▶ [WHAT TO DO] Set down the entries exactly as they appear, apart from the images, which stay out.

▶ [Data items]

------------------------------------------------------------------------

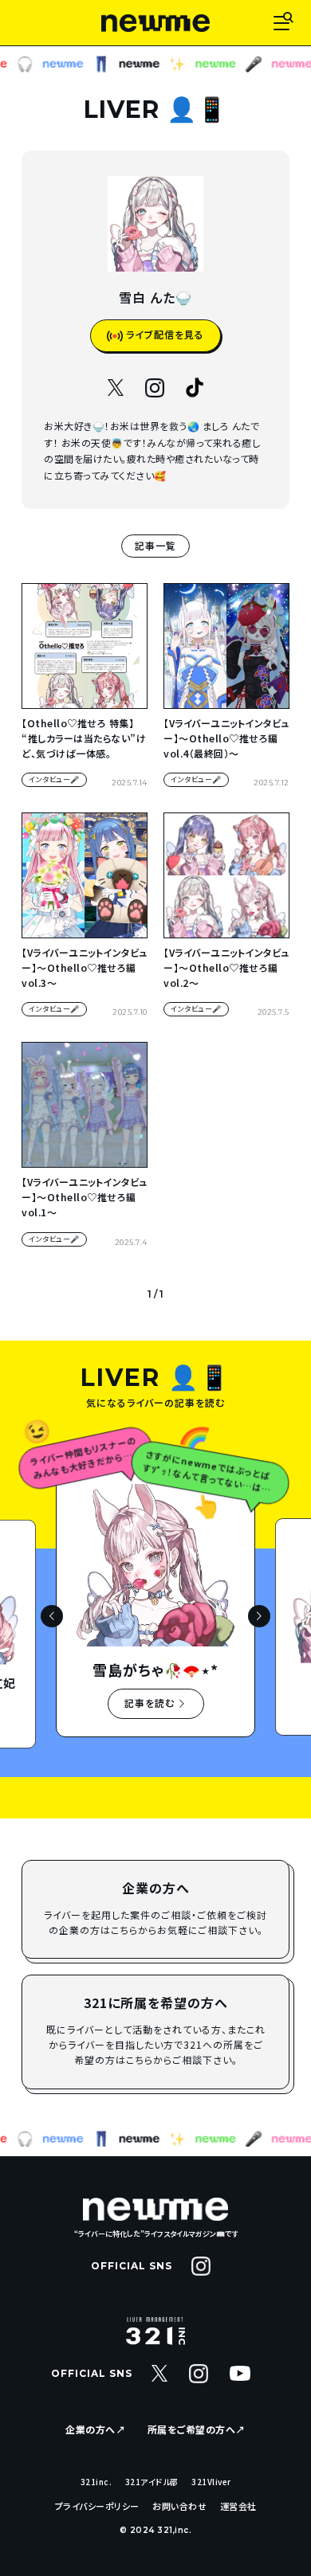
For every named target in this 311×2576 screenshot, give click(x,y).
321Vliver (211, 2482)
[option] (155, 1614)
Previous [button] (52, 1616)
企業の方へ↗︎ (95, 2429)
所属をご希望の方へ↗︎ (197, 2429)
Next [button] (259, 1616)
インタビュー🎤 (54, 779)
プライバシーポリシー (97, 2506)
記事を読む (151, 1702)
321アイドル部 (152, 2482)
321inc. (96, 2482)
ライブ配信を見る (163, 334)
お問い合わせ (179, 2506)
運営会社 (238, 2506)
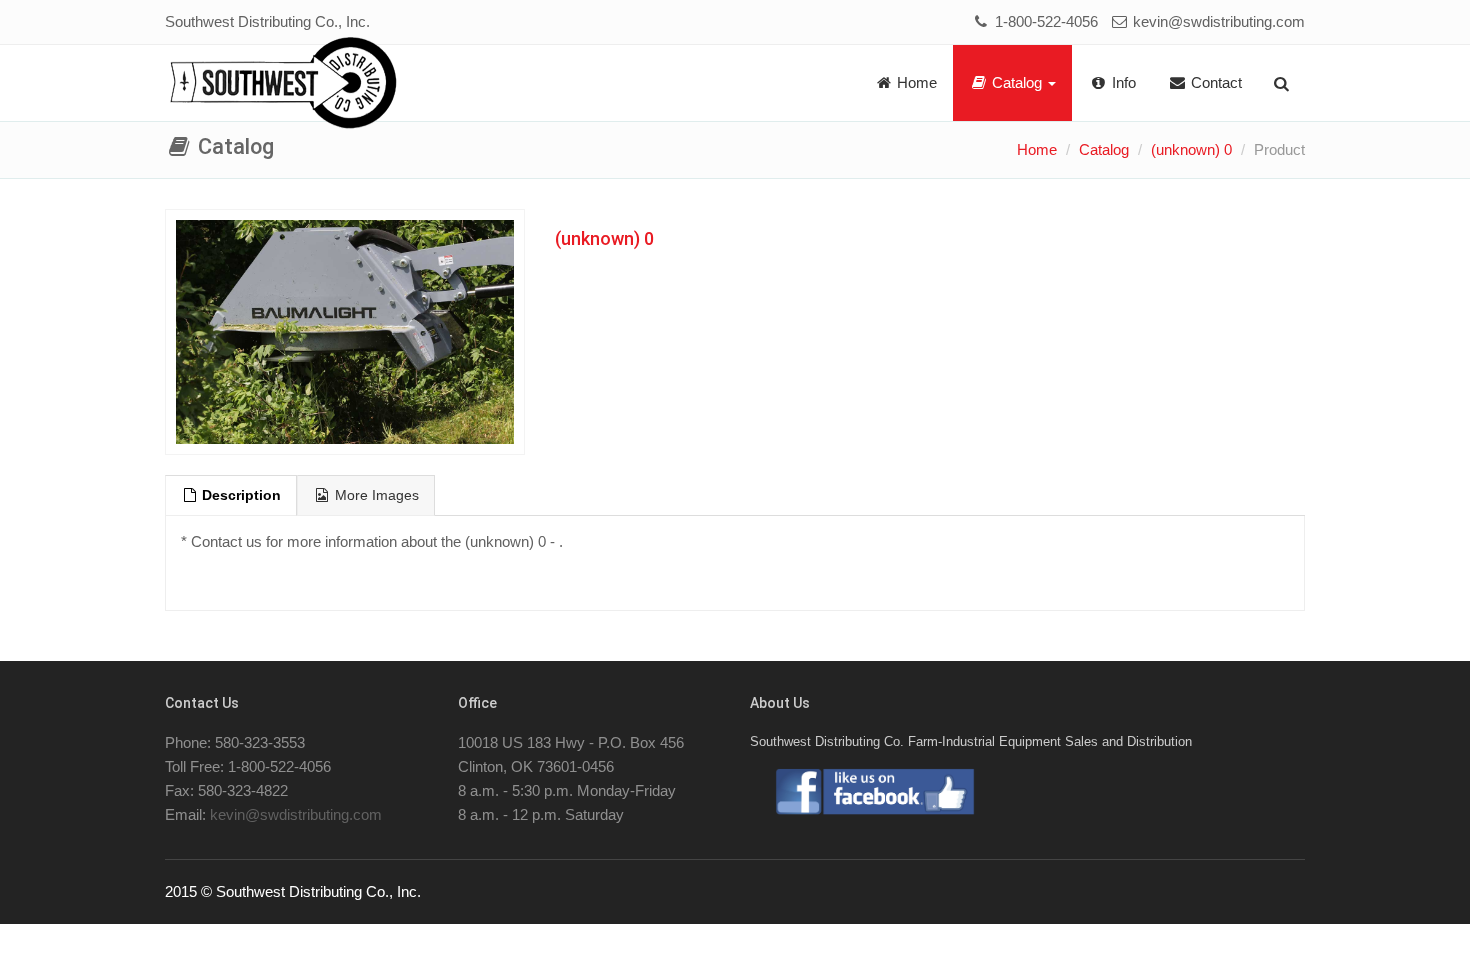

------------------------------------------------------------------------

▶ [TASK SOLUTION]
For every named target in this 311×2576 screenshot, give click(x,y).
321Vliver (211, 2482)
[option] (155, 1614)
Previous [button] (52, 1616)
企業の方へ↗︎ (95, 2429)
所属をご希望の方へ↗︎ (197, 2429)
Next [button] (259, 1616)
インタビュー🎤 (54, 779)
プライバシーポリシー (97, 2506)
記事を読む (151, 1702)
321アイドル部 (152, 2482)
321inc. (96, 2482)
ライブ配信を見る (163, 334)
お問い合わせ (179, 2506)
運営会社 (238, 2506)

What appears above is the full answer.